The national vacancy rate dropped to 4.5 percent from 4.7 percent in the third quarter and 5.2 percent a year earlier, the New York-based real estate research firm said today. It was the lowest since the third quarter of 2001, when the rate was 3.9 percent, according to Reis.
The number of occupied apartments in the U.S. has been rising since the second quarter of 2009 as millions of people forced out of their houses by foreclosure switched to renting, and stricter mortgage requirements made it harder for potential homebuyers to obtain loans.
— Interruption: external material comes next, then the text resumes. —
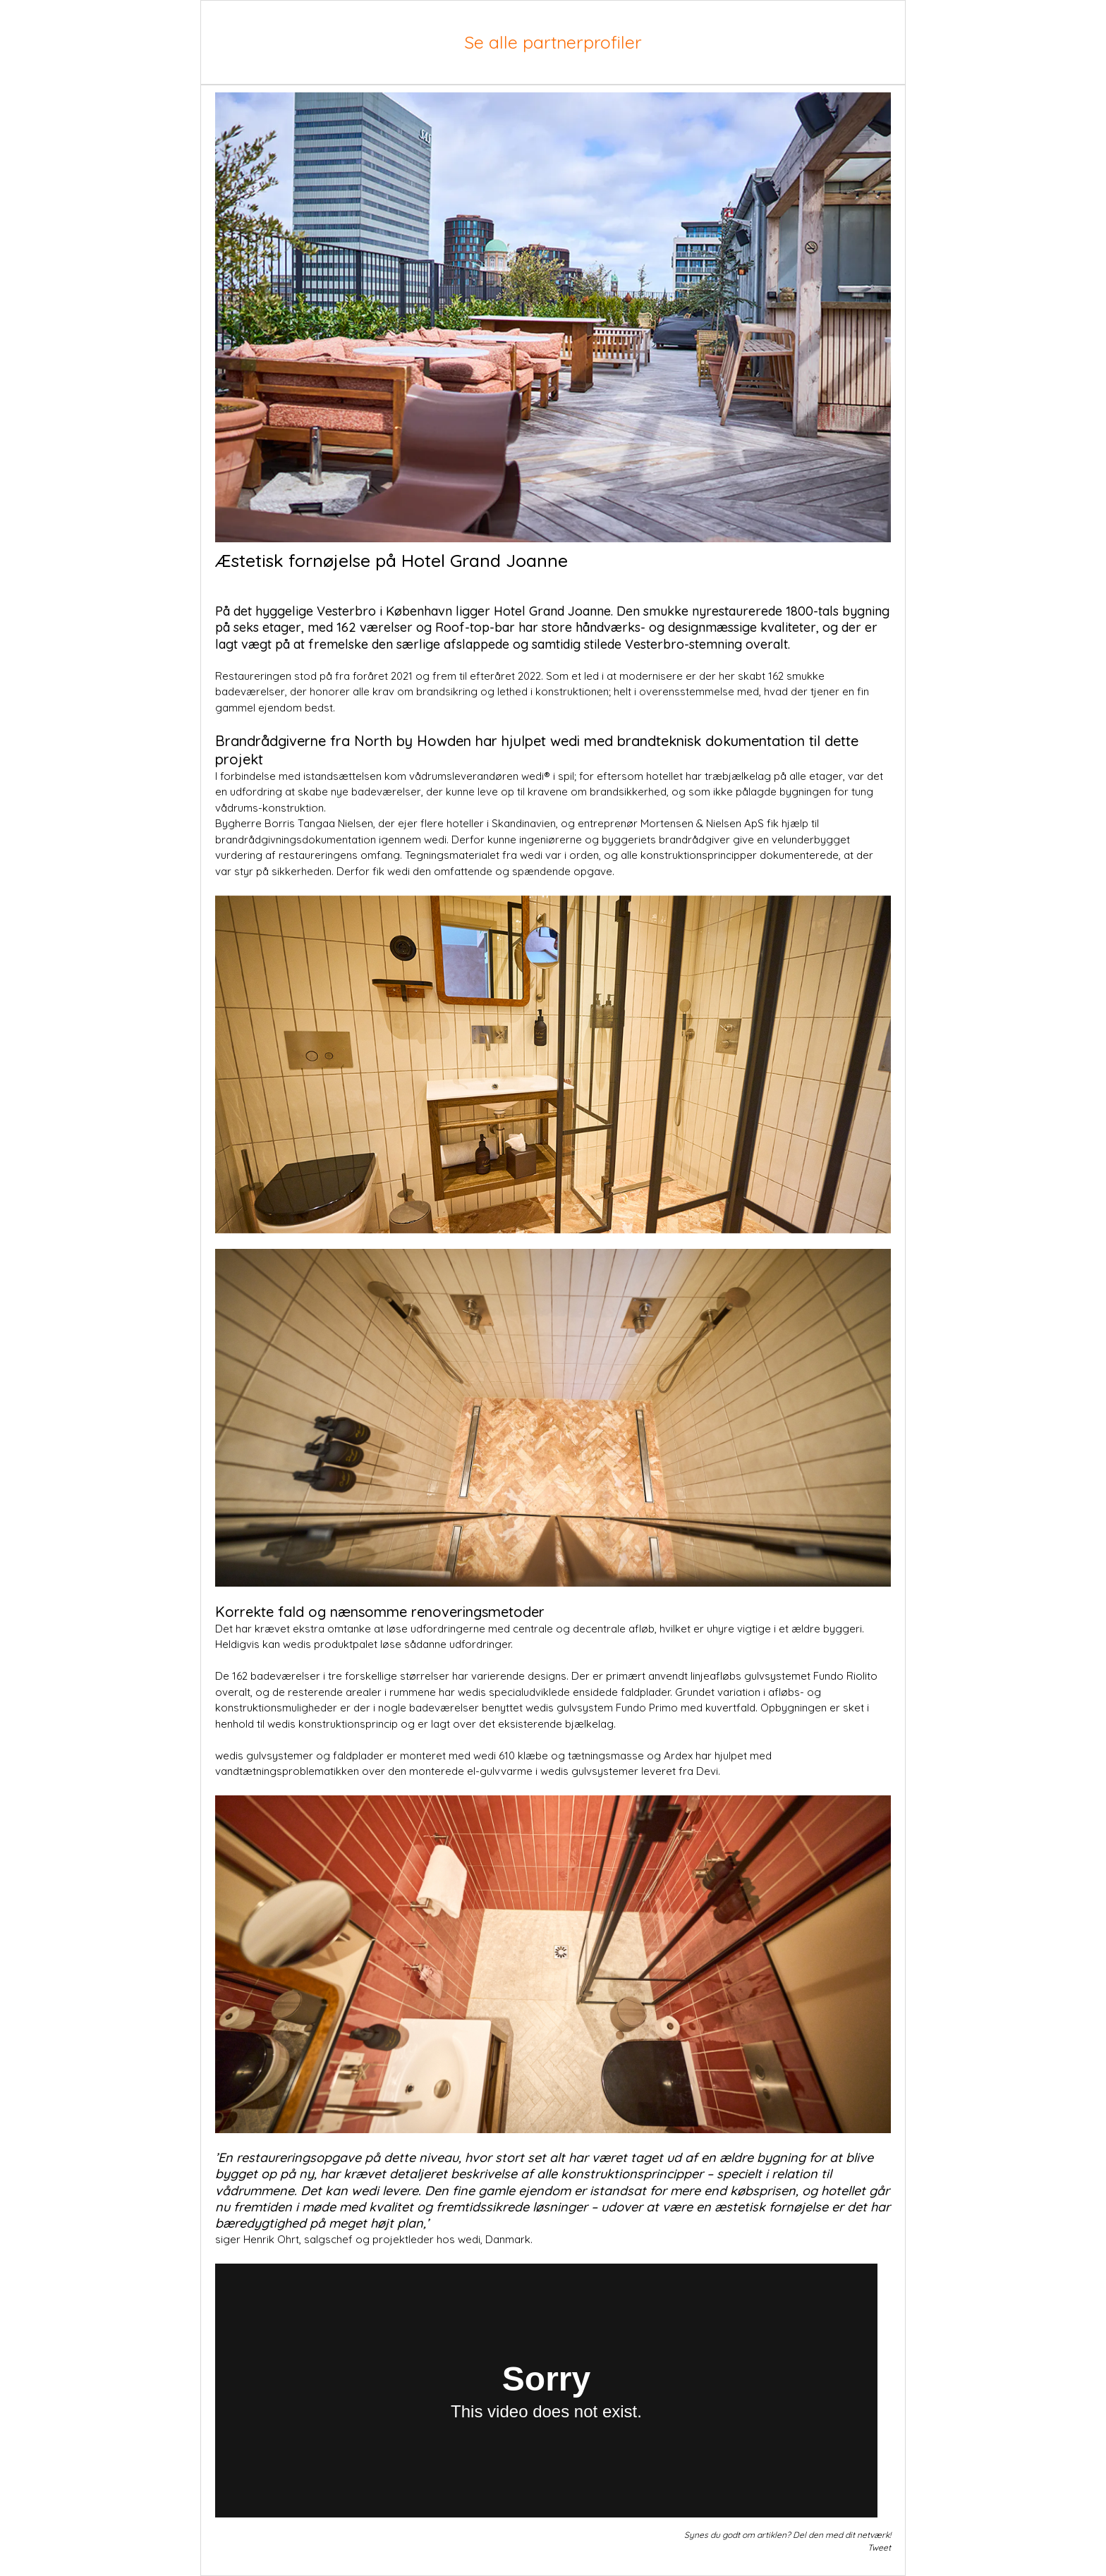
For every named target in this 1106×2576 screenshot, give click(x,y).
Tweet (879, 2547)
“The dominant force is foreclosure,” Doug Poutasse, head of strategy and research at Bentall Kennedy, a Toronto-based property-investment firm that oversees $29.4 billion of assets across North America, said in a telephone interview. “Demand growth remains above supply growth in almost every market.”
Landlords had their biggest net leasing gains of the year, at 45,162 units, up from 24,951 units in the third quarter, Reis said.
Apartment construction rose for a third straight quarter as strong demand and rising rents encouraged building, Reis said. A total of 24,614 units were completed in the fourth quarter, up from 17,378 units in the previous three months and 10,145 units a year earlier. The last time there were more completions was the second quarter of 2010, the firm said.
The average U.S. asking rent rose to $1,097 a month from $1,064 a year earlier, and effective rents — the average rate after such concessions as a free month — rose to $1,048 from $1,010.